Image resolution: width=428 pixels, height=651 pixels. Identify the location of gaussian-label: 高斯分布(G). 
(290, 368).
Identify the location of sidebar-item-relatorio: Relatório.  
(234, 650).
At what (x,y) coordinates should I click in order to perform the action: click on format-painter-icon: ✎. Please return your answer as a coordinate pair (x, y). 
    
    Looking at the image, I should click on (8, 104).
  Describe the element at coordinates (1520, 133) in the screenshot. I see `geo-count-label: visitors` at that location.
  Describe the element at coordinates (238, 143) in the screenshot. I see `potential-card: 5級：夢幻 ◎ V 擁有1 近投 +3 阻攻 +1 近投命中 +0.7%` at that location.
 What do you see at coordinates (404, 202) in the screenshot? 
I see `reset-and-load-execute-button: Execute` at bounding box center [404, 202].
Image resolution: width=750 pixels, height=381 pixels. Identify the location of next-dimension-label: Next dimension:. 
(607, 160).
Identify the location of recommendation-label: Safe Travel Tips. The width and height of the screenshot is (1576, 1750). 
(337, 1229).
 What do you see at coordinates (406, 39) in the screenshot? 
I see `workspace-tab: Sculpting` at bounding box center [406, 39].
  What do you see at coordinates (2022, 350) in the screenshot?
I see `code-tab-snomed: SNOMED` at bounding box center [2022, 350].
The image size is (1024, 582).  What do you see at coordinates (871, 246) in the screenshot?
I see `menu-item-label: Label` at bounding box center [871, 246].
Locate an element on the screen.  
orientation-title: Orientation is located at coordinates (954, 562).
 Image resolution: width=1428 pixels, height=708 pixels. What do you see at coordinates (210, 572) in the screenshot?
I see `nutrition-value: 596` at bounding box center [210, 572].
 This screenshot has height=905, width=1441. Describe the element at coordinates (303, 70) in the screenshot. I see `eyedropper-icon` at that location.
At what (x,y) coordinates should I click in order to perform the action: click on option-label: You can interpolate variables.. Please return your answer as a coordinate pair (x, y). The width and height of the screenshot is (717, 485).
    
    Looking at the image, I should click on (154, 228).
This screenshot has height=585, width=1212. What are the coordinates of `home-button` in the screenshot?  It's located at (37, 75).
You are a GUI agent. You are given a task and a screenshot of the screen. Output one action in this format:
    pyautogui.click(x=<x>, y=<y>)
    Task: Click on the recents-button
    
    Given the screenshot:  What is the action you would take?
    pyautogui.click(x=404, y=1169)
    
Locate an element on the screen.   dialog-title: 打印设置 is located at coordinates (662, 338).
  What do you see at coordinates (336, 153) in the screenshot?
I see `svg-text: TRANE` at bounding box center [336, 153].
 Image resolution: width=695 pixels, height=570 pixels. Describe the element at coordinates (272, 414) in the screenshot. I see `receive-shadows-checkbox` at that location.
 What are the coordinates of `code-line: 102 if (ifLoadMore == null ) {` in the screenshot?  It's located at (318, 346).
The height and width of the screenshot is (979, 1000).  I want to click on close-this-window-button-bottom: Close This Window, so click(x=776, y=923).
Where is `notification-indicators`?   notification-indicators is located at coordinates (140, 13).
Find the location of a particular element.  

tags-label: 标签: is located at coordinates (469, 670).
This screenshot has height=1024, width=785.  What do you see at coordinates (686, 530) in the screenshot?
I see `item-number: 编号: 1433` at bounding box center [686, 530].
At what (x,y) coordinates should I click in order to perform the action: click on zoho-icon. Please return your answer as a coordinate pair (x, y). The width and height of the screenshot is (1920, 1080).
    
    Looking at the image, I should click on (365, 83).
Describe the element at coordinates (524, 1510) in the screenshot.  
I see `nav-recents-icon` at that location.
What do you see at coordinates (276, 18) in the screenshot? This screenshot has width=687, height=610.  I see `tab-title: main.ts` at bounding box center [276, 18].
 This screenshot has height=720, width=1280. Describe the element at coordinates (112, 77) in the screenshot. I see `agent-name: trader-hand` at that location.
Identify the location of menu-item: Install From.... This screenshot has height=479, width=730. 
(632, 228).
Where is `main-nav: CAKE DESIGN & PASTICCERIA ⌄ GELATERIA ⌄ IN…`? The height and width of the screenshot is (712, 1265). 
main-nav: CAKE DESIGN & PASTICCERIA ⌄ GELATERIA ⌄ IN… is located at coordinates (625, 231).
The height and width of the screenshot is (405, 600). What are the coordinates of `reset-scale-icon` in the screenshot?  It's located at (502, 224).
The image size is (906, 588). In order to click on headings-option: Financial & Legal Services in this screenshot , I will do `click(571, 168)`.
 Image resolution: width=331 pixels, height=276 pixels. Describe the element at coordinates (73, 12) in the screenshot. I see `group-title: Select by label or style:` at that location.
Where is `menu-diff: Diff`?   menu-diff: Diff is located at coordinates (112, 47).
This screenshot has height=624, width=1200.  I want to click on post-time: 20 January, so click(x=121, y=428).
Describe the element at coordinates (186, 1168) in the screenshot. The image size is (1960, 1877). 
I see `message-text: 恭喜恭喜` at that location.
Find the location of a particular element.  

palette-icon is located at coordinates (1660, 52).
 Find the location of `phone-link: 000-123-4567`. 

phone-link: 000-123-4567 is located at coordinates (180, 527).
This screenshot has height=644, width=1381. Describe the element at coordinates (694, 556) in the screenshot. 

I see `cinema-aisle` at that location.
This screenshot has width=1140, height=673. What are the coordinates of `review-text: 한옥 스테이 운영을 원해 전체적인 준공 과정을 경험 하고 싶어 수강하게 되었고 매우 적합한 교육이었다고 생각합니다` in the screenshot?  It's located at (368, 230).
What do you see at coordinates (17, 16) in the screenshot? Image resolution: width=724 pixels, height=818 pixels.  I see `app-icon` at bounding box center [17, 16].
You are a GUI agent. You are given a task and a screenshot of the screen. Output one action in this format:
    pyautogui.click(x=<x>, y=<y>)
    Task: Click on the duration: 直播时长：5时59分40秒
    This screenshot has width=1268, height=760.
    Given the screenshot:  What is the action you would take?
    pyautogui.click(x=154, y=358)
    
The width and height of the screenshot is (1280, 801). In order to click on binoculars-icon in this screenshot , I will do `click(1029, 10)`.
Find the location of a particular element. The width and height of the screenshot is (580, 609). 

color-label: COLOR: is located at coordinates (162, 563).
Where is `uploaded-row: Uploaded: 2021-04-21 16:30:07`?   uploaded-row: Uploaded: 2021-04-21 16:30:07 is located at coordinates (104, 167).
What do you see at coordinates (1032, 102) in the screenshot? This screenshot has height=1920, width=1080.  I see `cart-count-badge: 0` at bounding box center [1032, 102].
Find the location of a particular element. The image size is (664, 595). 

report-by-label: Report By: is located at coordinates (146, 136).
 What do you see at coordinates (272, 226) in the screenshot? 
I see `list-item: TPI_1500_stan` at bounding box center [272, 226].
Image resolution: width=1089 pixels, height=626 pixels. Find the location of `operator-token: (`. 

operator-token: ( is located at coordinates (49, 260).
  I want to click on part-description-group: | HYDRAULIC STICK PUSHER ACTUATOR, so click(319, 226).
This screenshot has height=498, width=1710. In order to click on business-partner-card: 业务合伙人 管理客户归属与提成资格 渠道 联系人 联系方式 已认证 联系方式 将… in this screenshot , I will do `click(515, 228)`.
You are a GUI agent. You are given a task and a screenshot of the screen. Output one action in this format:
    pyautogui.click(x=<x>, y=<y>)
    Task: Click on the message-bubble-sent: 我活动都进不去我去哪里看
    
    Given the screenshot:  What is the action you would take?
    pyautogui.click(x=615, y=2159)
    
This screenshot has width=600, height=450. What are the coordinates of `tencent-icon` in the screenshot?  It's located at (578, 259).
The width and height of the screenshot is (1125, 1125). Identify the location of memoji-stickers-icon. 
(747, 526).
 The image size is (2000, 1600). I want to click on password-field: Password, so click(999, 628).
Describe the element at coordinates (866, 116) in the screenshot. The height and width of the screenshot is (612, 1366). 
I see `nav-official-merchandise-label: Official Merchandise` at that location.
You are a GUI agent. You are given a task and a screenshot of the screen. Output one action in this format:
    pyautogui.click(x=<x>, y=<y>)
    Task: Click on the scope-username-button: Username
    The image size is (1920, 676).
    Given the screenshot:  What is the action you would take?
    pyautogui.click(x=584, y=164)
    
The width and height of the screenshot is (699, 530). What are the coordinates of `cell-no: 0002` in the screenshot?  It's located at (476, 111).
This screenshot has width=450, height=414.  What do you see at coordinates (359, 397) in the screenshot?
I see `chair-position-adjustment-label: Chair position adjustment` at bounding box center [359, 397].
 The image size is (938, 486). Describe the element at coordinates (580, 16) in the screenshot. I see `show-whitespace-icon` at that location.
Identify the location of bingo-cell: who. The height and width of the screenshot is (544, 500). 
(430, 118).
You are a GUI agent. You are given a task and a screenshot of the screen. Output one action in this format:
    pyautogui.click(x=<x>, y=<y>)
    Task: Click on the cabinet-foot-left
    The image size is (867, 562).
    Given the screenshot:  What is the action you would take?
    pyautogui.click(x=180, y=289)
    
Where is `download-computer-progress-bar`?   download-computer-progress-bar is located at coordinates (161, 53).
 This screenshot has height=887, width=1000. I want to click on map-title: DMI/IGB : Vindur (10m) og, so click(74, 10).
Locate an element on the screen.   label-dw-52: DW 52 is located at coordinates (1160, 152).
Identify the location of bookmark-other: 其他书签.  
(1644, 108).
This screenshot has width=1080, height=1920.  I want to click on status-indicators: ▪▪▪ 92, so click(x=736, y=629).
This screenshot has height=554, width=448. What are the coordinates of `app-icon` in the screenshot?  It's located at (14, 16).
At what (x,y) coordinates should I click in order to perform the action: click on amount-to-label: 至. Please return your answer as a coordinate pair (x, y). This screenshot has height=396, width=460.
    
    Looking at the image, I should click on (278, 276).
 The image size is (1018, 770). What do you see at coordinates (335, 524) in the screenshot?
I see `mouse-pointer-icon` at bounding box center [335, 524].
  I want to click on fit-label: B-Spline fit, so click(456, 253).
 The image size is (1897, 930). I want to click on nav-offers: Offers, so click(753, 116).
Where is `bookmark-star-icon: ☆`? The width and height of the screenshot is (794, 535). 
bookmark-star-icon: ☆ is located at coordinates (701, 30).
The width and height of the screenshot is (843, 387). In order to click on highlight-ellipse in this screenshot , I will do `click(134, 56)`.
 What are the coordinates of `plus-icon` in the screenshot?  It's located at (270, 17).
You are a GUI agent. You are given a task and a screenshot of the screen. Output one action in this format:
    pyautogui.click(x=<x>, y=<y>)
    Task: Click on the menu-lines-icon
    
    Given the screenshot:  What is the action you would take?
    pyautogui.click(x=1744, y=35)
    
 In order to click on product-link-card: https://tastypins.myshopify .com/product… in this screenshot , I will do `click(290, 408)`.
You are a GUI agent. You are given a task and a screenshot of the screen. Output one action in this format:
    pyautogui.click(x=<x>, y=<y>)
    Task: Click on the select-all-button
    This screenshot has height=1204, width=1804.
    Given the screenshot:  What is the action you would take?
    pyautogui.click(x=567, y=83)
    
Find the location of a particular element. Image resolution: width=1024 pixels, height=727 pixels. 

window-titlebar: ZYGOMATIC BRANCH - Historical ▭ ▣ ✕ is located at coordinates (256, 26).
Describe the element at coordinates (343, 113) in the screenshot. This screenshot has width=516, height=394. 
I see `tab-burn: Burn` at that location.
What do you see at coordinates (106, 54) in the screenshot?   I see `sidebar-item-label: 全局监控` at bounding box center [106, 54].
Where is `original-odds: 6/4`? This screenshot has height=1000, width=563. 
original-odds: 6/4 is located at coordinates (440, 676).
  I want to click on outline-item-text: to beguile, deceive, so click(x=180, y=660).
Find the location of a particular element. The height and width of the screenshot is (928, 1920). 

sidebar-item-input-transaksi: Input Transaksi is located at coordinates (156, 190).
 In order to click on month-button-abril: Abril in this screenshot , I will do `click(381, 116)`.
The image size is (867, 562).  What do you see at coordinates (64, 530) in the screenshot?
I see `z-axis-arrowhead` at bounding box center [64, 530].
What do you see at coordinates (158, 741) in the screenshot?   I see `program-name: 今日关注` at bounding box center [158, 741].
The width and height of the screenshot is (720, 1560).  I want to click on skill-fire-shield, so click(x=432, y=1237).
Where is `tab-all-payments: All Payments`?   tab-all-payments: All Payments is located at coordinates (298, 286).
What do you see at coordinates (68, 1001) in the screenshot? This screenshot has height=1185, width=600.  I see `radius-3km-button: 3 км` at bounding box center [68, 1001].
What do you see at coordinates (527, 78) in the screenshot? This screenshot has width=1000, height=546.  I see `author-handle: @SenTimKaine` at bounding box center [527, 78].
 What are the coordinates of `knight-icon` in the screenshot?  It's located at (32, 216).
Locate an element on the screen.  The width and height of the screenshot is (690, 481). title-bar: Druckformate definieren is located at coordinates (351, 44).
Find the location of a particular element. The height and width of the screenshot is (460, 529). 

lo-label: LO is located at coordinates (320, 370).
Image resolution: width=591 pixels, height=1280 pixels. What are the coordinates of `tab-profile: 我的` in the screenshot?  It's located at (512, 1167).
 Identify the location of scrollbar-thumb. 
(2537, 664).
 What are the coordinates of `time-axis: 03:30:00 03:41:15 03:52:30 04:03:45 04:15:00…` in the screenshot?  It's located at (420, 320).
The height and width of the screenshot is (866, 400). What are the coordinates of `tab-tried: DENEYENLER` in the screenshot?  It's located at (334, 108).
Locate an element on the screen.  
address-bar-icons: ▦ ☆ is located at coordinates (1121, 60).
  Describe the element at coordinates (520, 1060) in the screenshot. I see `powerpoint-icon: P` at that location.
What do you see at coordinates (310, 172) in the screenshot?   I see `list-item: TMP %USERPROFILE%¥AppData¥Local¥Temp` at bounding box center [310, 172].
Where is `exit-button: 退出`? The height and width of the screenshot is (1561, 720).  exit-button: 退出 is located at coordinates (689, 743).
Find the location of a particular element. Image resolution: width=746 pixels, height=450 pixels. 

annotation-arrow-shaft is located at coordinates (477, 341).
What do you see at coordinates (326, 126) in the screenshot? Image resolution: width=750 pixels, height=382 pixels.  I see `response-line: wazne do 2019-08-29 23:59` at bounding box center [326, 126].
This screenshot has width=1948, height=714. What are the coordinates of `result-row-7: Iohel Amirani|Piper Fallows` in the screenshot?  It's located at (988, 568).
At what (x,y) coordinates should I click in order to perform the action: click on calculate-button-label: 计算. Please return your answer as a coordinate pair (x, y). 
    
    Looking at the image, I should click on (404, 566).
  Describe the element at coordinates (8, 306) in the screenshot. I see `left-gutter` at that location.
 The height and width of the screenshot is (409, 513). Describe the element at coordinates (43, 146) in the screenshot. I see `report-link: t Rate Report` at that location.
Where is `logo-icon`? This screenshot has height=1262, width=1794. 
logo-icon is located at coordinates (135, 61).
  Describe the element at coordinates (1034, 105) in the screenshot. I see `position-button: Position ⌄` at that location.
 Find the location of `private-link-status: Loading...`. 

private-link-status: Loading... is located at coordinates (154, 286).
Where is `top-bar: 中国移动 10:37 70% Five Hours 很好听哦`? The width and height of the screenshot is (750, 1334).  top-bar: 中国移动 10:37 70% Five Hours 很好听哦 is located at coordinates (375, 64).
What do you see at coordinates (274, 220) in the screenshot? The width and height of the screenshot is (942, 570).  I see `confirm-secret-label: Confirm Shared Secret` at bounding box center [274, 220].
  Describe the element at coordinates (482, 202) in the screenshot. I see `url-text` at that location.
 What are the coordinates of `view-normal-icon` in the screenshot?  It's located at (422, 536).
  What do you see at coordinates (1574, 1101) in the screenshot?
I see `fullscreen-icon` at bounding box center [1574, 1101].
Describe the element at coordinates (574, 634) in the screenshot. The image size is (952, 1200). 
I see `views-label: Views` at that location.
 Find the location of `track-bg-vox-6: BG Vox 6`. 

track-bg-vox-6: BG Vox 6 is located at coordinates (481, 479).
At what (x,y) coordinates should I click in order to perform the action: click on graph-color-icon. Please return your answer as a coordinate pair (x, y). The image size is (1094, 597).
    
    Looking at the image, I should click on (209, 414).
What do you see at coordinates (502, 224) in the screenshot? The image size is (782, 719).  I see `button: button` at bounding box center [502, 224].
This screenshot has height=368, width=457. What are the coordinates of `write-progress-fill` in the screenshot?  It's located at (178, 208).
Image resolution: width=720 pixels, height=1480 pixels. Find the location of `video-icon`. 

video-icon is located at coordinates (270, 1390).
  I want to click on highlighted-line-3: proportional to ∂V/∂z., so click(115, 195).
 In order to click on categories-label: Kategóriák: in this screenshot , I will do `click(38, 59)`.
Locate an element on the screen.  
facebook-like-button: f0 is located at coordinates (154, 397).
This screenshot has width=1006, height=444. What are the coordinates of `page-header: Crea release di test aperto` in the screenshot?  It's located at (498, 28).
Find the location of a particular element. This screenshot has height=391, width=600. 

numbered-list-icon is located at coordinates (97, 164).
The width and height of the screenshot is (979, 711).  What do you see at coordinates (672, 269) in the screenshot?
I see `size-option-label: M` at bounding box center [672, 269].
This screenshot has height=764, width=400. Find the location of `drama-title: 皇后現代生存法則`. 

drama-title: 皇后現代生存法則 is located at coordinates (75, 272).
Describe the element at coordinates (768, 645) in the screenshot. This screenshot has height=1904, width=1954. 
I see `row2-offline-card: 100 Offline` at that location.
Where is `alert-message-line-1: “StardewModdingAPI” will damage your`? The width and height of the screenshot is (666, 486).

━━━━━━━━━━━━━━━━

#### Qué se pide
Cambia "Install" por "Uninstall" en las líneas del material que van desde la que contiene "What do you see at coordinates (276, 18)" hasta la que contiene "The height and width of the screenshot is (405, 600).", ambas incluidas. Escribe de nuevo solo esas líneas sin alterar nada más.

#### Solución
What do you see at coordinates (276, 18) in the screenshot? This screenshot has width=687, height=610.  I see `tab-title: main.ts` at bounding box center [276, 18].
 This screenshot has height=720, width=1280. Describe the element at coordinates (112, 77) in the screenshot. I see `agent-name: trader-hand` at that location.
Identify the location of menu-item: Uninstall From.... This screenshot has height=479, width=730. 
(632, 228).
Where is `main-nav: CAKE DESIGN & PASTICCERIA ⌄ GELATERIA ⌄ IN…`? The height and width of the screenshot is (712, 1265). 
main-nav: CAKE DESIGN & PASTICCERIA ⌄ GELATERIA ⌄ IN… is located at coordinates (625, 231).
The height and width of the screenshot is (405, 600). What are the coordinates of `reset-scale-icon` in the screenshot?  It's located at (502, 224).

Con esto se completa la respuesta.